Segment Open

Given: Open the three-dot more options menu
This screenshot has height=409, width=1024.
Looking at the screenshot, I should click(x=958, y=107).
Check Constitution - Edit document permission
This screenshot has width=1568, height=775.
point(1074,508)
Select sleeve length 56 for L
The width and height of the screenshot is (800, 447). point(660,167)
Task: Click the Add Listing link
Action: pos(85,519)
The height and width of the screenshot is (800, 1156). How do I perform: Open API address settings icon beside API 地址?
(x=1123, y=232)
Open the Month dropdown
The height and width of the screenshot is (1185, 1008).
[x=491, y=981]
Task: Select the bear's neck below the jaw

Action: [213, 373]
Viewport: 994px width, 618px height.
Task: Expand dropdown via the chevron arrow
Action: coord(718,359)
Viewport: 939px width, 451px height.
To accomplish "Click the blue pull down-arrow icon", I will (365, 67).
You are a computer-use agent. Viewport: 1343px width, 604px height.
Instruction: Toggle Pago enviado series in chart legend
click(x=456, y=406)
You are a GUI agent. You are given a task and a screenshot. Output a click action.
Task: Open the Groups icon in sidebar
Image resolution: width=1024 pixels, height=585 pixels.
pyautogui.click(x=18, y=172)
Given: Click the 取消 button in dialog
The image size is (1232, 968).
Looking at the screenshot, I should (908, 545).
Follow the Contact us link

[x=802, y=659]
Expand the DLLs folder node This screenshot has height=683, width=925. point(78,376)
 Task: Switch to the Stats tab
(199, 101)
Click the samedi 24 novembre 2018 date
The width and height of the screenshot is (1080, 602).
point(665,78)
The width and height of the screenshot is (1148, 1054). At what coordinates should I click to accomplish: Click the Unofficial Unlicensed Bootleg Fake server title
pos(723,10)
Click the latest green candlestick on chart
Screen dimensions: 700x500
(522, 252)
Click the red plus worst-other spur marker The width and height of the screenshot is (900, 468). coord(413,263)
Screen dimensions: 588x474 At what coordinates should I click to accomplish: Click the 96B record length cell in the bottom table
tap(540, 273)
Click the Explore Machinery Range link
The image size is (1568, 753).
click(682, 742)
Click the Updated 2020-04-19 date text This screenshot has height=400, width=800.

Segment Closed

— The problem —
Everything in the listing above should be printed again exactly.

— Response area —
Given: Open the three-dot more options menu
This screenshot has height=409, width=1024.
Looking at the screenshot, I should click(x=958, y=107).
Check Constitution - Edit document permission
This screenshot has width=1568, height=775.
point(1074,508)
Select sleeve length 56 for L
The width and height of the screenshot is (800, 447). point(660,167)
Task: Click the Add Listing link
Action: pos(85,519)
The height and width of the screenshot is (800, 1156). How do I perform: Open API address settings icon beside API 地址?
(x=1123, y=232)
Open the Month dropdown
The height and width of the screenshot is (1185, 1008).
[x=491, y=981]
Task: Select the bear's neck below the jaw

Action: [213, 373]
Viewport: 994px width, 618px height.
Task: Expand dropdown via the chevron arrow
Action: coord(718,359)
Viewport: 939px width, 451px height.
To accomplish "Click the blue pull down-arrow icon", I will (365, 67).
You are a computer-use agent. Viewport: 1343px width, 604px height.
Instruction: Toggle Pago enviado series in chart legend
click(x=456, y=406)
You are a GUI agent. You are given a task and a screenshot. Output a click action.
Task: Open the Groups icon in sidebar
Image resolution: width=1024 pixels, height=585 pixels.
pyautogui.click(x=18, y=172)
Given: Click the 取消 button in dialog
The image size is (1232, 968).
Looking at the screenshot, I should (908, 545).
Follow the Contact us link

[x=802, y=659]
Expand the DLLs folder node This screenshot has height=683, width=925. point(78,376)
 Task: Switch to the Stats tab
(199, 101)
Click the samedi 24 novembre 2018 date
The width and height of the screenshot is (1080, 602).
point(665,78)
The width and height of the screenshot is (1148, 1054). At what coordinates should I click to accomplish: Click the Unofficial Unlicensed Bootleg Fake server title
pos(723,10)
Click the latest green candlestick on chart
Screen dimensions: 700x500
(522, 252)
Click the red plus worst-other spur marker The width and height of the screenshot is (900, 468). coord(413,263)
Screen dimensions: 588x474 At what coordinates should I click to accomplish: Click the 96B record length cell in the bottom table
tap(540, 273)
Click the Explore Machinery Range link
The image size is (1568, 753).
click(682, 742)
Click the Updated 2020-04-19 date text This screenshot has height=400, width=800.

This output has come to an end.